With single-tenancy execution, each customer has his or her own separate execution environment. This means if you need one application server to host Company X, you need a second for Company Y and a third for Company Z. The same applies to database and other servers, because the software was never designed for multiple companies to run applications on a single instance. This architecture impeded ASP's ability to scale and the concept dwindled.
SaaS software is specifically engineered for multi-tenancy. Customer implementations can be insulated from one another and still be stacked on shared computing resources. This is a major cost savings that enables some SaaS vendors to dramatically whittle down delivery costs.
SaaS vendors enjoy other advantages as well. They support only one version of their software and deliver their service on a single platform. Many are making wide use of open source in their products, eliminating a large percentage of licensing fees. They are designing delivery platforms capable of piggybacking multiple products on a single delivery infrastructure. Finally, they are making broad use of service-oriented architecture (SOA), which simplifies software delivery and scaling while providing a very flexible platform for ongoing product development.
Overall, the SaaS model brings with it advantages to consumers that are difficult to ignore. The prospect of predictable levels of service at a predictable cost with minimal risk is an attractive one, especially to war-torn IT organizations tattered from the struggle to deploy and maintain enterprise software packages. Although the industry is still nascent, with many SaaS applications focused at the small to mid-sized (SMB) market, they continue to mature in terms of scalability and functionality.

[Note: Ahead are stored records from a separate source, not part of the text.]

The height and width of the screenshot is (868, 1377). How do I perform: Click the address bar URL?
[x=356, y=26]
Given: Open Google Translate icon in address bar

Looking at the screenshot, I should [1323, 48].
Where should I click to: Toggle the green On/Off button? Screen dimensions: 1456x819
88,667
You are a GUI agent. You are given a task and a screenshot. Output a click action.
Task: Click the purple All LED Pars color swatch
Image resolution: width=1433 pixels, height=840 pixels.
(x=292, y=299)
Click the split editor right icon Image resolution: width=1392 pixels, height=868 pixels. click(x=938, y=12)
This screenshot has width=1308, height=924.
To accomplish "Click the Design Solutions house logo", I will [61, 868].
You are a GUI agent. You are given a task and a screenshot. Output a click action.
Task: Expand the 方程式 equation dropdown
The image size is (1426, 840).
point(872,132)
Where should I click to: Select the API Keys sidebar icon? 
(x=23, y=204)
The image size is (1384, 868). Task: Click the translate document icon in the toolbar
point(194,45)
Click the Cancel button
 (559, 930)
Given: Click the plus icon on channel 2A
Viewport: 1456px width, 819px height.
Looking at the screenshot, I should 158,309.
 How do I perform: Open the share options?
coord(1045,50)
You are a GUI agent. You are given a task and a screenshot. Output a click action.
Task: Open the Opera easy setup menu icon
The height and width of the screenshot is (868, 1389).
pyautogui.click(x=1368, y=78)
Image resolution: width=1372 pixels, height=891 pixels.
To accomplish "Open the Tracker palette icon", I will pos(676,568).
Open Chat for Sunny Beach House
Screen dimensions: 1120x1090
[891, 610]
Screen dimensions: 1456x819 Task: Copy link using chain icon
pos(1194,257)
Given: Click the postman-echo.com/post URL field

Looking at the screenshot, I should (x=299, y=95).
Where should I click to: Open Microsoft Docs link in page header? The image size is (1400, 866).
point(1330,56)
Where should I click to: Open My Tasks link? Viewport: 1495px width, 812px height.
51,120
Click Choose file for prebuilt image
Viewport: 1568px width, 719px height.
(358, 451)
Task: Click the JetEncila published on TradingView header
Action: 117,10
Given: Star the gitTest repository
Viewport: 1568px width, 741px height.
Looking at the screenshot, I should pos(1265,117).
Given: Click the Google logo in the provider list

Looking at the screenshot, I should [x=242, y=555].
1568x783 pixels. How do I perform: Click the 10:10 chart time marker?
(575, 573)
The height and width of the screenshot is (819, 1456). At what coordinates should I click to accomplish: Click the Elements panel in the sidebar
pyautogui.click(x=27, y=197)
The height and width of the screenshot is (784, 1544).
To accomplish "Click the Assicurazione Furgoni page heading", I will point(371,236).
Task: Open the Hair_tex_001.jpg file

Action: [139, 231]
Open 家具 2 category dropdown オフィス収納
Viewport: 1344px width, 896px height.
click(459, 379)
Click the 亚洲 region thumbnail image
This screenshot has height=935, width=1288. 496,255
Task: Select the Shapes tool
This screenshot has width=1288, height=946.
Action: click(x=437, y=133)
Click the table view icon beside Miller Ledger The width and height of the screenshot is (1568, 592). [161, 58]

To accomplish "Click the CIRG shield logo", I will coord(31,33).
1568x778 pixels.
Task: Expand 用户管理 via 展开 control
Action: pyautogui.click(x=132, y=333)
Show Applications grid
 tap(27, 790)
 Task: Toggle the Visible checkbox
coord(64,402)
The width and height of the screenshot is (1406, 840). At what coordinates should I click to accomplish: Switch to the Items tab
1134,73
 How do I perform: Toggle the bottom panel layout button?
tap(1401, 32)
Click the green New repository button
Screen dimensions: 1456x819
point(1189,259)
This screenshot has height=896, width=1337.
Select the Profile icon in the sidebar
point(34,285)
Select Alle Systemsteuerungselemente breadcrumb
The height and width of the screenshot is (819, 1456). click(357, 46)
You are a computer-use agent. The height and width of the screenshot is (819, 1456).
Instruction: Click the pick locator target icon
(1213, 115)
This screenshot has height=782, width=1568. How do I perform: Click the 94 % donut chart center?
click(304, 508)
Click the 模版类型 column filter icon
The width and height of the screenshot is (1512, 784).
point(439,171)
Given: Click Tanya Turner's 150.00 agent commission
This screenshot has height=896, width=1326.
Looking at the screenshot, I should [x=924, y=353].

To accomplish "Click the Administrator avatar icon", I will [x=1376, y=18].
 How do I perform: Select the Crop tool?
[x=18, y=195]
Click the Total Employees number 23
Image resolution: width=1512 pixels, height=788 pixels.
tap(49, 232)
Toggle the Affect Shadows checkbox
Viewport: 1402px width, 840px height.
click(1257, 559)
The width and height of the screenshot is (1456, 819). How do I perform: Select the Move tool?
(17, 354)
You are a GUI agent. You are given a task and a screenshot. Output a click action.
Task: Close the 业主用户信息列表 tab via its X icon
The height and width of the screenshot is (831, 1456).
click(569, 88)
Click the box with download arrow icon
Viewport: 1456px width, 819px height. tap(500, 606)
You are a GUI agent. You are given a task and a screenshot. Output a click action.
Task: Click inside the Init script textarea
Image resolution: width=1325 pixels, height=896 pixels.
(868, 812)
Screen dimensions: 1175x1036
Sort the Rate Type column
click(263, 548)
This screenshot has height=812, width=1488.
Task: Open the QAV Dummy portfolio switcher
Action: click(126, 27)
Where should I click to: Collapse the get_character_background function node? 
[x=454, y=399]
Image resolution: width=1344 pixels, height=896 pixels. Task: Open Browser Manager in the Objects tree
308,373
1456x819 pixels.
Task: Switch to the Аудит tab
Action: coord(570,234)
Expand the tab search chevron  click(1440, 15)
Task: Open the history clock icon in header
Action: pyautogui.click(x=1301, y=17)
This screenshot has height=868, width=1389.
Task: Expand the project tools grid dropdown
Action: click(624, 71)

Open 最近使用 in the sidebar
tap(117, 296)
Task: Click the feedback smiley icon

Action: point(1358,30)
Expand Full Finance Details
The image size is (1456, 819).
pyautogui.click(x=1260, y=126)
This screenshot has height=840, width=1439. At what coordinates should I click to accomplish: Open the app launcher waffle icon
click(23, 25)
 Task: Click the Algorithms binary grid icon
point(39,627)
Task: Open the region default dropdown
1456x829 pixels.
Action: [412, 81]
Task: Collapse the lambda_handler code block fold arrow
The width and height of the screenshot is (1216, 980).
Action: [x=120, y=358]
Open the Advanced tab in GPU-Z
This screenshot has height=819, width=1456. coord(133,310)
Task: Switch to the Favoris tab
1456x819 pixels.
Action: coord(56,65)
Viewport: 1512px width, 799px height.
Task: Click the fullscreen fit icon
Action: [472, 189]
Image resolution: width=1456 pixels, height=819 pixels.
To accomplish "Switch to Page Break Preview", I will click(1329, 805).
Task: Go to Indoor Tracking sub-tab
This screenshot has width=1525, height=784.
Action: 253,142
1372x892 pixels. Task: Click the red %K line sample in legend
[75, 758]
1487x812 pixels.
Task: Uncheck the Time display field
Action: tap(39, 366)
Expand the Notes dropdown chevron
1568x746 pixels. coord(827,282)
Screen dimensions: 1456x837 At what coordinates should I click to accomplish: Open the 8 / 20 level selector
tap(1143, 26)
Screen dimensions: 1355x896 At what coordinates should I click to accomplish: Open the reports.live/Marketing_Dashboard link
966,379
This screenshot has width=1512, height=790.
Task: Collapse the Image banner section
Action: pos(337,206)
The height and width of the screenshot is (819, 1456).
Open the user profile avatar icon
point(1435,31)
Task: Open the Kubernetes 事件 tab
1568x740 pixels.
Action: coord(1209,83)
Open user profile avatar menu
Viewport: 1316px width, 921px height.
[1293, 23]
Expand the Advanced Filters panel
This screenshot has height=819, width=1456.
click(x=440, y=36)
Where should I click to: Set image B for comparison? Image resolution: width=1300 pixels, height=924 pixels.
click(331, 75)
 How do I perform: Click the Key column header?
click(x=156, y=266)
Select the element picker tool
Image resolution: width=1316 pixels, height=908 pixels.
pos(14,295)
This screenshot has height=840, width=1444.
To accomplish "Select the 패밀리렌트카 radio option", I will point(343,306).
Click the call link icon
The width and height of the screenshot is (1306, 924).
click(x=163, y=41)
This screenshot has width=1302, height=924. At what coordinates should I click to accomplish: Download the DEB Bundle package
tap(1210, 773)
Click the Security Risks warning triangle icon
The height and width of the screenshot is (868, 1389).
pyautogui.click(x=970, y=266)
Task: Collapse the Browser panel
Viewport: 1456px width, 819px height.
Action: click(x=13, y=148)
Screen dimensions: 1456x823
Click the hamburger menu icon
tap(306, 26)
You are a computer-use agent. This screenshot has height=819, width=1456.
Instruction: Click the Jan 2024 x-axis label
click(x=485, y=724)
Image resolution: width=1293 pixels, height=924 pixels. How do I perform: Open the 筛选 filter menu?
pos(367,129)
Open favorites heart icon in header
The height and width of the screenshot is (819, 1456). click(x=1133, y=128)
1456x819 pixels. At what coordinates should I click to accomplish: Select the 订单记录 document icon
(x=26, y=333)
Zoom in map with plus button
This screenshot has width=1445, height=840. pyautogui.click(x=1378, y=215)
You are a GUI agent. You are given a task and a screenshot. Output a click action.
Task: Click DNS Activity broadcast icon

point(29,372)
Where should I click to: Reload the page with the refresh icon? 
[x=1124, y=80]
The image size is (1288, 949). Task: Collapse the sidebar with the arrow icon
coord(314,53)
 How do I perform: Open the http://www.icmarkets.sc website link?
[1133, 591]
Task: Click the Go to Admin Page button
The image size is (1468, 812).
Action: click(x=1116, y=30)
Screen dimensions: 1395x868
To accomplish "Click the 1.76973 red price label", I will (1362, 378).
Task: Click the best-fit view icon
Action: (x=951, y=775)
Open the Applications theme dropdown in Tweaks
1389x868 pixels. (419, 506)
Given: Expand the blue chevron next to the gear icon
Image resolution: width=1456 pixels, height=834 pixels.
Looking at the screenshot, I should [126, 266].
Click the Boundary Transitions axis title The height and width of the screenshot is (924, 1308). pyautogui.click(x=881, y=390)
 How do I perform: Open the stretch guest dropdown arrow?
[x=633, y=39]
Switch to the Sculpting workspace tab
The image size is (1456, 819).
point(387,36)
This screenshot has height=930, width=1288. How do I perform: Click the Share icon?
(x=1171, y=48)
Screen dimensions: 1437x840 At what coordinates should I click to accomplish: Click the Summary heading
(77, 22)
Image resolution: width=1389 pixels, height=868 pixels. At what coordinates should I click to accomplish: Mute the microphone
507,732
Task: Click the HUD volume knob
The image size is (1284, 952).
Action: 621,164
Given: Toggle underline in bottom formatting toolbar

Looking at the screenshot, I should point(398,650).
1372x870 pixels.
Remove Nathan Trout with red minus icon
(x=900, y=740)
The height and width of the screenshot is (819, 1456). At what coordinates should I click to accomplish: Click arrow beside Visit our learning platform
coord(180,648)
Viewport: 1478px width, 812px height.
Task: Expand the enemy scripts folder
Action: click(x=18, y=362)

SaaS also gives SMB subscribers an expertise advantage. Smaller companies typically have a relatively few number of IT personnel who wear many hats. With the complexity of today's IT, it's not possible for a small team to have both breadth and depth.
SaaS provides a way to share expertise among multiple customers while still providing high quality business services. Combined with predictable cost, this combination will be difficult to ignore. The bottom line is SaaS is here to stay, and the industry's first glimpse of "IT as a utility" is very tantalizing indeed.